Resulta igualmente reseñable la presencia de personajes y
líneas argumentales que ponen en contacto la novela de Doctorow con la más
primigenia tradición narrativa norteamericana que, además, es contemporánea de
los hechos históricos que se retratan. Y ahí están los caracteres que remiten a
ese fondo realista y “picaresco”, el mismo que convierte nuestra narrativa y la
yanqui en criatura simétricas, como la peripecia de Will y Arly, sometidos a un
vértigo sin otro objetivo que la supervivencia más literal a través de una
sucesión de traiciones, falsas alianzas y cambios de uniforme hasta que se
revele el destino particular de cada uno: el del primero, la fatalidad; el del
segundo una progresiva degeneración moral que le lleva al asesinato y
progresivamente a la locura a través de la fabulación de vilezas inverosímiles como
la de asesinar al mismo general Sherman utilizando la peculiar coartada de un
carromato de fotografía que va capturando instantáneas del Sur abrasado en el
odio fratricida…. como haría años después otro enorme tótem literario forjado
en este mismo entorno literario y humano: una tal Eudora Welty.

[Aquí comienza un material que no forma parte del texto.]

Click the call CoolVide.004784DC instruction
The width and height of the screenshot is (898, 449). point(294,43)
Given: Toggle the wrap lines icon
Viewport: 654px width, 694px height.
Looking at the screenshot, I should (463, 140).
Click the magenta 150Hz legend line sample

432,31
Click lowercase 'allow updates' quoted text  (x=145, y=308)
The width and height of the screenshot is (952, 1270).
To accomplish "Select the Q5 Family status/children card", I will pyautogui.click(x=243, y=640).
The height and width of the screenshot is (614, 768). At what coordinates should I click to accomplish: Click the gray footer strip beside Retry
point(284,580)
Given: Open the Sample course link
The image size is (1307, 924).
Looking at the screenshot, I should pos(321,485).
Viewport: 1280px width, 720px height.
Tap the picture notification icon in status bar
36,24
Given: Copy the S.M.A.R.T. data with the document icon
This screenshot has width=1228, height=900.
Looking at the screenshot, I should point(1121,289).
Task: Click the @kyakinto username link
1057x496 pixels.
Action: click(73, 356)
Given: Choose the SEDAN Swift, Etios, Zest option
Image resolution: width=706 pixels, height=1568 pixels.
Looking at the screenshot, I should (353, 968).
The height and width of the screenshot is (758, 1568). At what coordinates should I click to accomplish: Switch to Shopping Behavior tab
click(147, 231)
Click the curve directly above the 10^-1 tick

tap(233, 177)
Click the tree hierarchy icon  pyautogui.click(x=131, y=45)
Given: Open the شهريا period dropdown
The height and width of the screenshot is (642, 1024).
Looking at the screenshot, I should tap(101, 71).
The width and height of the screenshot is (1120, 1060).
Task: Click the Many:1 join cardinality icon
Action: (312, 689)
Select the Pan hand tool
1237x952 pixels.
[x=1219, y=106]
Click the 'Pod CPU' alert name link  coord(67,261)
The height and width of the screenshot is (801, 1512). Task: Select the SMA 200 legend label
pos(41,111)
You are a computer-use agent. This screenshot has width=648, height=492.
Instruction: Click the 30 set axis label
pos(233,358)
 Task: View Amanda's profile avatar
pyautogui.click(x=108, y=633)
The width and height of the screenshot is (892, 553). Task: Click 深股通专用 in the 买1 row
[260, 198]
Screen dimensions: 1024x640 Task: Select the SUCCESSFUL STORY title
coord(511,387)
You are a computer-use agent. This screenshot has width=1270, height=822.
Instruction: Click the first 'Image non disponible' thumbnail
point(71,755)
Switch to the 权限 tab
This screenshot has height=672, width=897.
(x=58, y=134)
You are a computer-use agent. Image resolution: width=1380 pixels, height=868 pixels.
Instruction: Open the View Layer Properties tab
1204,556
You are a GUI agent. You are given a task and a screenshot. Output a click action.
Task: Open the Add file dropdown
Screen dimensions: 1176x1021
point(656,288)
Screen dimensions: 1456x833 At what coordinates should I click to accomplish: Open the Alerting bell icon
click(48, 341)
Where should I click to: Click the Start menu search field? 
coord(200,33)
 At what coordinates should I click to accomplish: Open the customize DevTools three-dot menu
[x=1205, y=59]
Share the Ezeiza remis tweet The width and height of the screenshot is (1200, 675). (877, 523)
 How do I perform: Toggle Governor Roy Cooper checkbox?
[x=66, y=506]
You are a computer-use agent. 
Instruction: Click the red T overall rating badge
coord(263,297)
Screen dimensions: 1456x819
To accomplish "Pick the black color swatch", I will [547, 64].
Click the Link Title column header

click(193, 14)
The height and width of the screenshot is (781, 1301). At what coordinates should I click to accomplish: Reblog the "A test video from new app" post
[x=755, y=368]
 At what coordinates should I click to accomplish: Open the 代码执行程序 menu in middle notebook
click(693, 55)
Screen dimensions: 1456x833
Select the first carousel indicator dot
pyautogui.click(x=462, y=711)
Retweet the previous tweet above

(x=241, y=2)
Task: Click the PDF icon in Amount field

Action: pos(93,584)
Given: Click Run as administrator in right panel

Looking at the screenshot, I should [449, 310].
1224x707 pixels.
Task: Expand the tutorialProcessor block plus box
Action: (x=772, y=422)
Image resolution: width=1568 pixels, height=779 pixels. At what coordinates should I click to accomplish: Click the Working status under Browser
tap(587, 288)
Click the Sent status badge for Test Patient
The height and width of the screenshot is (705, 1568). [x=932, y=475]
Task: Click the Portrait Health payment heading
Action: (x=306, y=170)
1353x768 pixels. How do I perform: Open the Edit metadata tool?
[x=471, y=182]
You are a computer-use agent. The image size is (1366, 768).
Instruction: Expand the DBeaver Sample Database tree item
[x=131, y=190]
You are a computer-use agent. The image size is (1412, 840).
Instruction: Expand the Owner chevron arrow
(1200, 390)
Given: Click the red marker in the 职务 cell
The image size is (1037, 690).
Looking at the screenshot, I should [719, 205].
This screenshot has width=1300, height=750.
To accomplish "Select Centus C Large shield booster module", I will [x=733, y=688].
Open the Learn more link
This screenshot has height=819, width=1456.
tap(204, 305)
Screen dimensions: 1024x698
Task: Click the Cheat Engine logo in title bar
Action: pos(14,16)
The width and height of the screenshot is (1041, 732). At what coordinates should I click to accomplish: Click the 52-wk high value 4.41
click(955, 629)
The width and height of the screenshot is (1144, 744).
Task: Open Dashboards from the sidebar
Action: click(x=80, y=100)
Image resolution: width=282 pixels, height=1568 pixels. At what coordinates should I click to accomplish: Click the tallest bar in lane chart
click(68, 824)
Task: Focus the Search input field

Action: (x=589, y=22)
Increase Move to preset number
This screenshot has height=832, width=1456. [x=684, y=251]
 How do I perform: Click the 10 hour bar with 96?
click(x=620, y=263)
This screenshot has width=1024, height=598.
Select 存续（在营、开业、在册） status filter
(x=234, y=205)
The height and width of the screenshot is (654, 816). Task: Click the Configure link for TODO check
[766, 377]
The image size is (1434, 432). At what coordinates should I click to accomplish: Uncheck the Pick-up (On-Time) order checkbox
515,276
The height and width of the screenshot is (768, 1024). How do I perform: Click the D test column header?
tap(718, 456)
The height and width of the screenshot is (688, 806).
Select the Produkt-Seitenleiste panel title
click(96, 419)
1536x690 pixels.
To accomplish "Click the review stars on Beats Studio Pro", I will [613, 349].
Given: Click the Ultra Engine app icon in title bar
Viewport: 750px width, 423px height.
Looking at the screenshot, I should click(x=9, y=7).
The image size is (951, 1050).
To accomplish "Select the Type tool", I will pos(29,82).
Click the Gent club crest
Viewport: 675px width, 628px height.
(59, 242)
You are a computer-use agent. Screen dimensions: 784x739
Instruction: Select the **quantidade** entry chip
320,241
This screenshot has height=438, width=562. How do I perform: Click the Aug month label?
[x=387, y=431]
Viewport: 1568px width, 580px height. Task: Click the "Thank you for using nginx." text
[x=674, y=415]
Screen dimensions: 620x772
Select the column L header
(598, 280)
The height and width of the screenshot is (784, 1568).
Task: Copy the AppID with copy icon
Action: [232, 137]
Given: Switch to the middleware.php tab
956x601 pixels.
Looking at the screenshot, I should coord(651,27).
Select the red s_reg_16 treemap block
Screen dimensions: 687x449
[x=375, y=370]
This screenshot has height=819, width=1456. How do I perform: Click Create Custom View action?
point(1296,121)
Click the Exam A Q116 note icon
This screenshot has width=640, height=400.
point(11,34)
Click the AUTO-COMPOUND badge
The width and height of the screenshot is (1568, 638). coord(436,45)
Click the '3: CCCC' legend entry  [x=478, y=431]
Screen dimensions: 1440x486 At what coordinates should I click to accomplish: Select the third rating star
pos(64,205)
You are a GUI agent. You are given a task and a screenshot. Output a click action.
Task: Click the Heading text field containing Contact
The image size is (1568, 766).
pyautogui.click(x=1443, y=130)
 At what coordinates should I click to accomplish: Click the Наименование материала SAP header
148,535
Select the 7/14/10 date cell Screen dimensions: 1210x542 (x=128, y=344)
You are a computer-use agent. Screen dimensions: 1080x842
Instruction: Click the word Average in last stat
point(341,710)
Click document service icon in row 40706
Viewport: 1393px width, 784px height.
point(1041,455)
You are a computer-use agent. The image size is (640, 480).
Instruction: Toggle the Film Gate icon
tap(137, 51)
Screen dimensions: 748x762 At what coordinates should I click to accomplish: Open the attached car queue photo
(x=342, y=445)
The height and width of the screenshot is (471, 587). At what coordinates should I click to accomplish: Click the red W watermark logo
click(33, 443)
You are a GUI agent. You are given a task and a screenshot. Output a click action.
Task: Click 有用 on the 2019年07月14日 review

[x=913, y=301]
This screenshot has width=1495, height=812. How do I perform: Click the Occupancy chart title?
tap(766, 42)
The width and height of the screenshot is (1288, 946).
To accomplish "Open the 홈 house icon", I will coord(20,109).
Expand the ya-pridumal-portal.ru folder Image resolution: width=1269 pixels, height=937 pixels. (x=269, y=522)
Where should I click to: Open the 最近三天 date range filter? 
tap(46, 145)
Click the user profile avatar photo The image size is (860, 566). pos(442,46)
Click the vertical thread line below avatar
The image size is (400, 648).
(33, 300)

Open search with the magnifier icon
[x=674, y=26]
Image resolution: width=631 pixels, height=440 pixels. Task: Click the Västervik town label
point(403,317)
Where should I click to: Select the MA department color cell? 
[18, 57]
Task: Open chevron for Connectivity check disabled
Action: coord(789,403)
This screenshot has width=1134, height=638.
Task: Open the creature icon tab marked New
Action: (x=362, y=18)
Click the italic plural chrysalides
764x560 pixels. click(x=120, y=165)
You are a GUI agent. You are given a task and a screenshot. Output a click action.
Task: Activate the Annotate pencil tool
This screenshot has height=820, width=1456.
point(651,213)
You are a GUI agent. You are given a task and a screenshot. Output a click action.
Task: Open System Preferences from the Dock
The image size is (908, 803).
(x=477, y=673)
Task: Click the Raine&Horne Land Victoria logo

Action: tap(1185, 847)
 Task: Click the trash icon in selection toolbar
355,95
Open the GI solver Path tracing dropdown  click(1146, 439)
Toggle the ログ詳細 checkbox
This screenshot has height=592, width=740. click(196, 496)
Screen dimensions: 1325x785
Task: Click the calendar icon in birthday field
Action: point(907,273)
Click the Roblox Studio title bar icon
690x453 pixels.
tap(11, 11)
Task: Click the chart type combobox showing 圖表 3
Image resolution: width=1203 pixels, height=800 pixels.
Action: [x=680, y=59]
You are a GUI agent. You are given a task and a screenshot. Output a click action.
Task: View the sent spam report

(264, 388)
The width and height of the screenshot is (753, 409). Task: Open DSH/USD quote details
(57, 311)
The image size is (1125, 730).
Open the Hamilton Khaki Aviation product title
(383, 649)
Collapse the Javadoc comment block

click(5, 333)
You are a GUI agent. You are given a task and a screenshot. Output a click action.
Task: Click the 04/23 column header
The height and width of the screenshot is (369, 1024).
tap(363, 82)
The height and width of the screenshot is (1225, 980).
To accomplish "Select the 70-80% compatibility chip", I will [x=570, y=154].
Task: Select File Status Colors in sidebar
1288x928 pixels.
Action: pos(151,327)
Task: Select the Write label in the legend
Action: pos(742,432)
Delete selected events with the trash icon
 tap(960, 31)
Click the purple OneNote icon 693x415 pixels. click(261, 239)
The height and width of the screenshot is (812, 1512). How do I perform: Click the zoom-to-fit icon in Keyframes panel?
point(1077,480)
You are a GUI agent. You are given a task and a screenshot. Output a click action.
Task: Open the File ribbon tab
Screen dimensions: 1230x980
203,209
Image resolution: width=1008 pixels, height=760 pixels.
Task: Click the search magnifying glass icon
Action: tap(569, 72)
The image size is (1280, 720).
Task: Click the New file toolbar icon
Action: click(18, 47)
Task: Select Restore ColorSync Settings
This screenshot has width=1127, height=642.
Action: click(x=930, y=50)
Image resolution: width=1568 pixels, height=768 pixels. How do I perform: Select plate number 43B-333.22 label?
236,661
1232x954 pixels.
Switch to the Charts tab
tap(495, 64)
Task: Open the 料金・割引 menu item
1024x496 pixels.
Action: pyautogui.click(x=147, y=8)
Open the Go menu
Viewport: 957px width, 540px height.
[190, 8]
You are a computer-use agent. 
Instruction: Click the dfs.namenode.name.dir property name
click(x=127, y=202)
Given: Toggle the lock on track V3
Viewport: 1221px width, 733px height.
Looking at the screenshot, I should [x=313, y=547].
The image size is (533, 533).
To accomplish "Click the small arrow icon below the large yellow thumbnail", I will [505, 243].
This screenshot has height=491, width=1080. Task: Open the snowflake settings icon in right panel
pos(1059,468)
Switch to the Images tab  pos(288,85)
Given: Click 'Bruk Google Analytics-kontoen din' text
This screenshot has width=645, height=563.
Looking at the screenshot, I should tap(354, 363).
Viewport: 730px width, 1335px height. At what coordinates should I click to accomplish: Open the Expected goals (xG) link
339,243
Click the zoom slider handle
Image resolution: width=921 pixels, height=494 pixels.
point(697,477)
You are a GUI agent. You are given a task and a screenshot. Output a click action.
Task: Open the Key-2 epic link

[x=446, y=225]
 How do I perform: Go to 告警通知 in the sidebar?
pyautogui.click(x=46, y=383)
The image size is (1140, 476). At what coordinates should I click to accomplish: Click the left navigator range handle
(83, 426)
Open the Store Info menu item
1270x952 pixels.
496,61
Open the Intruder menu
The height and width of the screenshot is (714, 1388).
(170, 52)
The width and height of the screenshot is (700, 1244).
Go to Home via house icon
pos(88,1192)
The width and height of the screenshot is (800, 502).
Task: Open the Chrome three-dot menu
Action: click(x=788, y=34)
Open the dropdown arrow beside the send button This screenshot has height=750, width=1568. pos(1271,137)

En definitiva, un clásico con visas de imperecedero de la
última narrativa norteamericana, reconocido en su día con el prestigioso premio
Pen/Faulkner de 2006, que me desvela la grandeza de un autor que junto a Roth,
McCarthy u Oates engrosa la nómina de los norteamericanos más perentoriamente
merecedores del premio Nóbel….pero que sea ya porque, por desgracia, no parece
posible que puedan estar entre nosotros mucho tiempo más. Yo lo
acabo de conocer… y ya era hora después de tantas apelaciones sabias a su
acercamiento, ¿alguien me cuenta y me recomienda algo más de él?.